**Görevin Amacı:** Aşağıdaki su kaynaklarıyla ilgili metne göre Korkut'un temiz suya ulaşmayı her geçen gün zorlaştırdığını belirttiği nedenlerin tamamını listeleyin.

Ziraat Mühendisleri Odası Adana Şube Başkanı Feyzullah Korkut ise yaptığı açıklamada koronavirüsüne karşı da elimizdeki en etkili silahın yine su olduğuna dikkat çekerek su kaynaklarını korumanın ve suyu verimli kullanmanın tarım ve sağlığımız için hayati değerde olduğunu anlattı. Sanayileşme, çarpık kentleşme, nüfus artışı ve atık su sorunu nedeniyle temiz suya ulaşmanın her geçen gün zorlaştığına dikkat çeken Korkut, tarımda suyun etkin kullanımının sağlanması için su tasarrufu sağlayan basınçlı sulama yöntemlerinin uygulanması ve su kayıplarını minimize eden kapalı borulu sistemlerin tercih edilmesi gibi yapısal ve teknik bazı önlemler alınması gerektiğini söyledi.

EKOLOJİ BİRLİĞİ: SU YAŞAMDIR, TİCARİLEŞTİRİLEMEZ

Ekoloji Birliği yazılı açıklamasında suların meta olarak görülüp ticarileştirilmesinin temel politika haline getirildiğine dikkat çekerek, “Koronavirüs tehdidini savuşturmanın birinci koşulun “el yıkma”, “temizlik” olduğu sürekli söyleniyor. Temizlik için suyun olması zorunlu. O nedenle suların ücretsiz olması ve kolay ulaşılması da bir o kadar önemli” denildi.

**İncelenecek Veriler:**
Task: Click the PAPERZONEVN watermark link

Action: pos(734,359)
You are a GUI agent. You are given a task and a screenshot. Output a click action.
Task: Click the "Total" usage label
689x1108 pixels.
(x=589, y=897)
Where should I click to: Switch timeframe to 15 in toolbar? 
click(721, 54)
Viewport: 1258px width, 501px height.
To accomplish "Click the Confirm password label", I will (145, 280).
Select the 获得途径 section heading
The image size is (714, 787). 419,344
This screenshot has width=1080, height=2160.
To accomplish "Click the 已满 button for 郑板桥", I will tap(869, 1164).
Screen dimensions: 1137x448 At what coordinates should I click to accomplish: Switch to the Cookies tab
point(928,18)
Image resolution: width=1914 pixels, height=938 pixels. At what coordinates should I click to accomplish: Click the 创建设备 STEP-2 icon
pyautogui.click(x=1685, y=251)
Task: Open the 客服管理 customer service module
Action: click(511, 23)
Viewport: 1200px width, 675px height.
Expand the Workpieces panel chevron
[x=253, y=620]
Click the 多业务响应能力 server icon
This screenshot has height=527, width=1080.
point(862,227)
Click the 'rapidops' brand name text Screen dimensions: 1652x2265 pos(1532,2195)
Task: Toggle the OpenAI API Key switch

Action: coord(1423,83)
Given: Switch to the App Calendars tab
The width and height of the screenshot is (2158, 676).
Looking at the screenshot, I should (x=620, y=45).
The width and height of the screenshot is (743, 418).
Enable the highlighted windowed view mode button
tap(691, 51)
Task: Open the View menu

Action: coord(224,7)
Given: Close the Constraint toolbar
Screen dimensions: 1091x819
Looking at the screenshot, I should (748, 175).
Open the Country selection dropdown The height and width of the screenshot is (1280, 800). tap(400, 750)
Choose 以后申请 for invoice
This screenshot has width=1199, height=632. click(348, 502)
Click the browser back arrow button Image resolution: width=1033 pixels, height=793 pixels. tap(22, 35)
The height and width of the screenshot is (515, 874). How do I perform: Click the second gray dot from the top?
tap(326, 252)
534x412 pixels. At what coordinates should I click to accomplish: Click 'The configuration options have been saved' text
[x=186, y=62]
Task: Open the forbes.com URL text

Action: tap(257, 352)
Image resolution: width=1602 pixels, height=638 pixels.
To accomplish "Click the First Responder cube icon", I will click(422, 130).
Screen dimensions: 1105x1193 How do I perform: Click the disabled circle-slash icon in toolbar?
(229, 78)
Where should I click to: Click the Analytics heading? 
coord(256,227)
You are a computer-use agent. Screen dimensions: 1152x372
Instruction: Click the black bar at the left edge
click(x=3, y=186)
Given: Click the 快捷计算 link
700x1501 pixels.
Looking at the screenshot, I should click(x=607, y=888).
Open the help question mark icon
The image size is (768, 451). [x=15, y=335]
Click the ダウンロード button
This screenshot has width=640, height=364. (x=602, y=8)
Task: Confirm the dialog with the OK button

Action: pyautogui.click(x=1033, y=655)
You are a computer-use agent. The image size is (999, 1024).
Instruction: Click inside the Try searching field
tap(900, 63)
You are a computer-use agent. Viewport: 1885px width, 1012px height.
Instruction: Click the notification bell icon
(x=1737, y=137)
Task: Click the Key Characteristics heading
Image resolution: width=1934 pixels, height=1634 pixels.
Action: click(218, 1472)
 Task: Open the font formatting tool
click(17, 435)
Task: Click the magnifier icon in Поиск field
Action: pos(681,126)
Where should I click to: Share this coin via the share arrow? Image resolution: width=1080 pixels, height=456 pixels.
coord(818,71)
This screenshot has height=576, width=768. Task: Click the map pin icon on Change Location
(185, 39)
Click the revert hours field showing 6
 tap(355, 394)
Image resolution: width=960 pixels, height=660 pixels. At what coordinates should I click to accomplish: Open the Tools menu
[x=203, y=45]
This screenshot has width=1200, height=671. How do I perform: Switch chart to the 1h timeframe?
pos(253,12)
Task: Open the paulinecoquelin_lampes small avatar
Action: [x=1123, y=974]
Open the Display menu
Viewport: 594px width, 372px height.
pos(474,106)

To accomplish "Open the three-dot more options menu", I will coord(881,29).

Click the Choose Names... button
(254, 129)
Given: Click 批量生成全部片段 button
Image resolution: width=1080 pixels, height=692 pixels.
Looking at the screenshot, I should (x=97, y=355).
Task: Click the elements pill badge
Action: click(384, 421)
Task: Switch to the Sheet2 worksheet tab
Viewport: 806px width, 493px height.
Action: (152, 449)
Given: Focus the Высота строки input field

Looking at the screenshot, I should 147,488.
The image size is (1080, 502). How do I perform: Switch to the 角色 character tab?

**Çözümünüz:**
- Sanayileşme
- Çarpık kentleşme
- Nüfus artışı
- Atık su sorunu